POST /api/v1/guardrails/detect

Runs the full detection pipeline — PII, secrets, toxicity, and jailbreak — over a block of text and returns the entities found, the decided action, and a masked copy of the text.

Request Body

Parameter	Type	Required	Description
`text`	string	Yes	Text to analyze (1–50,000 characters)
`check_type`	string	No	`prompt` (default) or `response`
`filter`	string	No	Filter nickname to apply instead of the tenant default
`hap_version`	number	No	Toxicity model version, 1 or 2 (default 2)

Example Request

cURL

curl -X POST https://api.cid222.ai/api/v1/guardrails/detect \
  -H "Authorization: Bearer cid_key_your_api_key" \
  -H "Content-Type: application/json" \
  -d '{
    "text": "My name is John Smith and my email is john@example.com",
    "check_type": "prompt"
  }'

Response

The response reports the overall action, a count, the list of detected entities, and a masked version of the input.

{
  "action": "mask",
  "detectionCount": 2,
  "maskedText": "My name is [PERSON_NAME] and my email is [EMAIL]",
  "detectedEntities": [
    {
      "type": "PERSON_NAME",
      "value": "[PERSON_NAME]",
      "action": "mask",
      "confidence": 0.95,
      "source": "pii_detector",
      "start": 11,
      "end": 21
    },
    {
      "type": "EMAIL",
      "value": "[EMAIL]",
      "action": "mask",
      "confidence": 0.99,
      "source": "pii_detector",
      "start": 39,
      "end": 55
    }
  ],
  "processingTimeMs": 142,
  "normalization": { "applied": false }
}

Raw values are never returned

Detected entities expose only a redacted marker in value (e.g. [EMAIL]).
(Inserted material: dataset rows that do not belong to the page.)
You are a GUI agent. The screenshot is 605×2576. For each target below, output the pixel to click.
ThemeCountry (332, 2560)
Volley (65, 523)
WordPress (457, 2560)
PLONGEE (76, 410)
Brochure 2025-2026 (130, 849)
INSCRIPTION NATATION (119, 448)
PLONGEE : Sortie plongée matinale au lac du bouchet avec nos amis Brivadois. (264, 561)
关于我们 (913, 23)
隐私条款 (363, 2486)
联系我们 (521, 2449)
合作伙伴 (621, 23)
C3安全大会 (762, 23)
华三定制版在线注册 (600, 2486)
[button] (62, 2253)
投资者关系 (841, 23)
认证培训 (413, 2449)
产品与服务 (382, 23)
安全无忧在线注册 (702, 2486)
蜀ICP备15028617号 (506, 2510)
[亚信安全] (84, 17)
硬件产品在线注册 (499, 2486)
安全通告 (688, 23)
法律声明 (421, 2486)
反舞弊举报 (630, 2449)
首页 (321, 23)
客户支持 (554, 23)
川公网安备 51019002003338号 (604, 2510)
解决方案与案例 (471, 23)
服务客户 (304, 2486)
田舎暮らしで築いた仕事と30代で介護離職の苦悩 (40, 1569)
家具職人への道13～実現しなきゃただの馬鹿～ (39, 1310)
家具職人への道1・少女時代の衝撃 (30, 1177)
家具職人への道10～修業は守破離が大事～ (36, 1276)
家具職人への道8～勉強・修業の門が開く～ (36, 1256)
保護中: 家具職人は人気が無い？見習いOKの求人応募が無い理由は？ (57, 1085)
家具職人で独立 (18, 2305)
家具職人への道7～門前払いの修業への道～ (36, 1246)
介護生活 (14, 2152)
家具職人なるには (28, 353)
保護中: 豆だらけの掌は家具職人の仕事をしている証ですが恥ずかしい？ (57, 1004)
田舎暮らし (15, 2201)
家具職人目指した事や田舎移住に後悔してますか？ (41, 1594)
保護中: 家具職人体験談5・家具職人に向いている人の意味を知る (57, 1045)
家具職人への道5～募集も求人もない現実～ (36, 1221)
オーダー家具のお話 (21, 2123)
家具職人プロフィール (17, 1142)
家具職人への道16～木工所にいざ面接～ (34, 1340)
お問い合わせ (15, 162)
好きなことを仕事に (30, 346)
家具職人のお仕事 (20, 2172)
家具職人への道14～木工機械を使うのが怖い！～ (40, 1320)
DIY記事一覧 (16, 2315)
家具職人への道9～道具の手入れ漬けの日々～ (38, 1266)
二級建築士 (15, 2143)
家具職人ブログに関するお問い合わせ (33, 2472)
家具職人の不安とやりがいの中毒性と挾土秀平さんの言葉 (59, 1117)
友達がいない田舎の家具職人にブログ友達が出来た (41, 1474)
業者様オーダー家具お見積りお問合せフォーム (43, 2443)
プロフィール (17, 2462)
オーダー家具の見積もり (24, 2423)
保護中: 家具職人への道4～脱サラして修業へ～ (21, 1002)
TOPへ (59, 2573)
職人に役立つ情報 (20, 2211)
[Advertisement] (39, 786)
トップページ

The original sensitive text is never echoed back in the response.

Detected Entity Fields

Field	Type	Description
`type`	string	Detection category (e.g. `EMAIL`, `PERSON_NAME`, `jailbreak`, `violence`)
`value`	string	Redacted marker (e.g. `[EMAIL]`) — never the raw value
`action`	string	`allow`, `flag`, `mask`, or `reject`
`confidence`	number	Model confidence, 0–1
`source`	string	`pii_detector`, `hap_detector`, `jailbreak_detector`, `risk_guardian`, `code_rule_detector`
`start`, `end`	number	Character offsets in the input (optional)
`filterName`	string	Security filter that matched (optional)

Detection Actions

Action	Description
`allow`	No action — the content is clean or below threshold.
`flag`	Log the detection but allow the content through unchanged (for review and audit).
`mask`	Redact the entity from the text (e.g. replace with [EMAIL]) and continue.
`reject`	Block the content. In /detect the response action is reject; in chat the stream emits input_rejected or output_rejected.

Action priority

When multiple entities match, the strongest action wins: reject > mask > flag > allow.

PII Entity Types

The ONNX NER model plus regex validators detect 21+ entity types across contact, identity, financial, location, and network data (Turkish formats included):

Type	Description	Examples
`EMAIL`	Email addresses	user@domain.com
`PHONE`	Phone numbers (intl. + Turkish)	+1-555-123-4567
`PERSON_NAME`	Person names	John Smith
`SSN`	US Social Security Number	123-45-6789
`TC_KIMLIK`	Turkish national ID	12345678901
`PASSPORT`	Passport numbers	U1234567
`CREDIT_CARD`	Card numbers (Luhn-checked)	4111 1111 1111 1111
`IBAN` / `BANK_ACCOUNT`	Bank accounts	DE89 3704 0044 0532 0130 00
`LOCATION`	Addresses, cities, regions	123 Main St, New York
`IP_ADDRESS`	IPv4 / IPv6	192.168.1.1, 2001:db8::1
`MAC_ADDRESS` / `URL`	Network identifiers	00:1A:2B:3C:4D:5E
`LICENSE_PLATE`	Vehicle plates	34 ABC 123
`MRN`	Medical record number	MRN-12345678
`CRYPTO_ADDRESS`	Crypto wallet addresses	bc1q…
`ORGANIZATION` / `DATE_TIME`	Orgs and dates	Acme Corp, 01/15/1990

Custom regex patterns can be added per filter for organization-specific identifiers.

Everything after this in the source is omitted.